In a unanimous opinion, the court said that if a Web site’s comments about a Florida company are accessible in Florida and actually accessed in Florida, they are considered published in Florida, making the posting of the comments a tortious act in the state under its long-arm statute. Posting defamatory material on a Web site alone does not constitute a tortious act under Florida law; rather the material must not only be accessible in Florida but also accessed in Florida, the court said.
“This interpretation is consistent with the approach taken regarding other forms of communication,” Justice Barbara Pariente wrote for the court.

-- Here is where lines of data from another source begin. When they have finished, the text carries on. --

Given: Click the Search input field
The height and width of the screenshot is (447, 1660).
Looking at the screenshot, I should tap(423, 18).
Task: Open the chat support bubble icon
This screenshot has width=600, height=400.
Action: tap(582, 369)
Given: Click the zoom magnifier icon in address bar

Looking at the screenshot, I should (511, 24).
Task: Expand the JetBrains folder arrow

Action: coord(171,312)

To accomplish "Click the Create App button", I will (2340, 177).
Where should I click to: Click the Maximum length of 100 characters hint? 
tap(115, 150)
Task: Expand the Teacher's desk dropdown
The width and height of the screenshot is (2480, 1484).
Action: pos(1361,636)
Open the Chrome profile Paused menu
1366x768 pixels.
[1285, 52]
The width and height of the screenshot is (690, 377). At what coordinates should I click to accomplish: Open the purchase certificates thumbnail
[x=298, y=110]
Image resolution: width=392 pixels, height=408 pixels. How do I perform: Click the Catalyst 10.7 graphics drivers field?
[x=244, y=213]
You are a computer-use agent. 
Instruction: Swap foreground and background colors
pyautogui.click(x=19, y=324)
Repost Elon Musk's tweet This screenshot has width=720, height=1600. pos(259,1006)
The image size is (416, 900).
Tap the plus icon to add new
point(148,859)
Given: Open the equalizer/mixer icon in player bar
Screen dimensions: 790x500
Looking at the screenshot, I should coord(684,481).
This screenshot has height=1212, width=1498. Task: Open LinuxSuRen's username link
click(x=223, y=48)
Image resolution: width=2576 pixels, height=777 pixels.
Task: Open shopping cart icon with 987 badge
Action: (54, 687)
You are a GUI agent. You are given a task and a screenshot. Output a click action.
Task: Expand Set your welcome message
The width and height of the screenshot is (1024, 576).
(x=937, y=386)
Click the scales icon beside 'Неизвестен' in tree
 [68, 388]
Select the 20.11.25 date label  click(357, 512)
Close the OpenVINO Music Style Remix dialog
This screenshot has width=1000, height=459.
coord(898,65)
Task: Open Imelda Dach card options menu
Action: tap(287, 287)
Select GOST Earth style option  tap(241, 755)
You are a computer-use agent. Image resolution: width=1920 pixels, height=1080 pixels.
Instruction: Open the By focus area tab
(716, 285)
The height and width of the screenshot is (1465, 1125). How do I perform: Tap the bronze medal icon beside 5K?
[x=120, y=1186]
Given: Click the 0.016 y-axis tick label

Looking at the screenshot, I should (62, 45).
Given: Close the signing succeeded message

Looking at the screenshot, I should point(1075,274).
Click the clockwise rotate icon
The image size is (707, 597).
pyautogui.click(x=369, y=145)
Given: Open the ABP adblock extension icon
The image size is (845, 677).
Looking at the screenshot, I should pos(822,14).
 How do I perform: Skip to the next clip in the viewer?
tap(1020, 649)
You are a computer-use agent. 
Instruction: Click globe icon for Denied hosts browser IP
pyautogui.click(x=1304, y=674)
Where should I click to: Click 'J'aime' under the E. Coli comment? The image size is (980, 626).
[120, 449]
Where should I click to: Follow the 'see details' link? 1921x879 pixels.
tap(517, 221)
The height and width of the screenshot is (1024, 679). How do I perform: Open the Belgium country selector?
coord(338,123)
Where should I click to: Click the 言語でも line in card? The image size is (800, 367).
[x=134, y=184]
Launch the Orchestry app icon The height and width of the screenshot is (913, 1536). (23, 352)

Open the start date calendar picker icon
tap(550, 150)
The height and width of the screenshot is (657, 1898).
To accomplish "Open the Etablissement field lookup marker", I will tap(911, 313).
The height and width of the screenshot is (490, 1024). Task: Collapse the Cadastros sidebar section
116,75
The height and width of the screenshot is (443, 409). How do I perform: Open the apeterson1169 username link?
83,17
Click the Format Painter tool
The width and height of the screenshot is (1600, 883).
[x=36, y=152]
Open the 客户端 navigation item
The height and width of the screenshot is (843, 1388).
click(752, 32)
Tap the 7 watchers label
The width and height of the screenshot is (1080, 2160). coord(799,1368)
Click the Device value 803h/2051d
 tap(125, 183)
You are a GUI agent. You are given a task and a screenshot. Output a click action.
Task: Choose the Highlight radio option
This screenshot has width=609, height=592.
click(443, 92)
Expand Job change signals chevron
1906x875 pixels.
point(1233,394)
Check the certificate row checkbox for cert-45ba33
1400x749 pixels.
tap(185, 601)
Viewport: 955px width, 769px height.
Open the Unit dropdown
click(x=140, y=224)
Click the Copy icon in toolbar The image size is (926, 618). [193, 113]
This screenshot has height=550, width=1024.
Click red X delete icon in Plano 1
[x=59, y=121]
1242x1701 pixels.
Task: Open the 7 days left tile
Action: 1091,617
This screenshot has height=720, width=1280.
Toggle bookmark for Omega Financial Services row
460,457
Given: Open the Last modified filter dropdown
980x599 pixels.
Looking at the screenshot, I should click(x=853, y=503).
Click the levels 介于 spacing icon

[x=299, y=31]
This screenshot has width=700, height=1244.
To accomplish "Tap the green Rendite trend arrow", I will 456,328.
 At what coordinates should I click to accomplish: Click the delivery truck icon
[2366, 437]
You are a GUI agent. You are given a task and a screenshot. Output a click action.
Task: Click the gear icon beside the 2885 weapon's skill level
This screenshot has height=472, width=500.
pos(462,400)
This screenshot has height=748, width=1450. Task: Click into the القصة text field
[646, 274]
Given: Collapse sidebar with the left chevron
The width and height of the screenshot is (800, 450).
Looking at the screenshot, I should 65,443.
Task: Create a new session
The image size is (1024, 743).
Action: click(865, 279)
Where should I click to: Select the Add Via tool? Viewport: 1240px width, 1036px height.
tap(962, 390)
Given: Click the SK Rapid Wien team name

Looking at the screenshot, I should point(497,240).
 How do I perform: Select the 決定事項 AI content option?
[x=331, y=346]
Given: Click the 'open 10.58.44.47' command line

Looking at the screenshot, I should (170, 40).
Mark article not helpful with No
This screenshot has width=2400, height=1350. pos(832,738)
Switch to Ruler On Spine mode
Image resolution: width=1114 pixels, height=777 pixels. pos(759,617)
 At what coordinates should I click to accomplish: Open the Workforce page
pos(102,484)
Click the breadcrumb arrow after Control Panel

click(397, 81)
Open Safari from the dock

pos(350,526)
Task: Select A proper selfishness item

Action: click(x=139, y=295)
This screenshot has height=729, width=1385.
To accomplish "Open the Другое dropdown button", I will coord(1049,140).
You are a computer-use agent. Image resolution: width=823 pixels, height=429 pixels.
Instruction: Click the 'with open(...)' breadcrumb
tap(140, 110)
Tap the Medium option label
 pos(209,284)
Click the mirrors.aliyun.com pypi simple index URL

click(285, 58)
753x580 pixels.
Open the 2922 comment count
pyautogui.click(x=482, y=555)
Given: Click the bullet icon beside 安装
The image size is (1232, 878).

This is the first time the court has ruled on Web site postings, although Florida courts have previously ruled that emails, phone calls and letters into the state are under the statute.
Home-Based Web Site
The case involved Tabatha Marshall, a resident of the state of Washington, who from her home runs a non-commercial Web site (www.tabathamarshall.com) that includes warnings on “job phishers” and identity theft. According to the employment and recruiting firm Internet Solutions Corp., a Nevada for-profit corporation that operates VeriResume and other Web sites and whose principal place of business is Florida, Marshall made posts in which she accused ISC of criminal activity, including phishing and scamming.
The Washington defendant had argued that she was not a Florida resident and had no connection to the state and thus subjecting her to Florida law would violate federal due process.
She also claimed that her acts were completed in the state of Washington and nothing on the Web site could be published to a Florida computer — unless and until the reader reaches up into Washington and retrieves it.
But the state high court said this argument “ignores the nature of the Web, which is fundamentally different from a telephone call, an e-mail, or a letter.”
By posting on her Web site, Marshall made the material accessible by anyone with Internet access worldwide, the court said.
Thus, once the allegedly defamatory material was published in Florida, Marshall had committed the tortious act of defamation within Florida for purposes of Florida’s long-arm statute.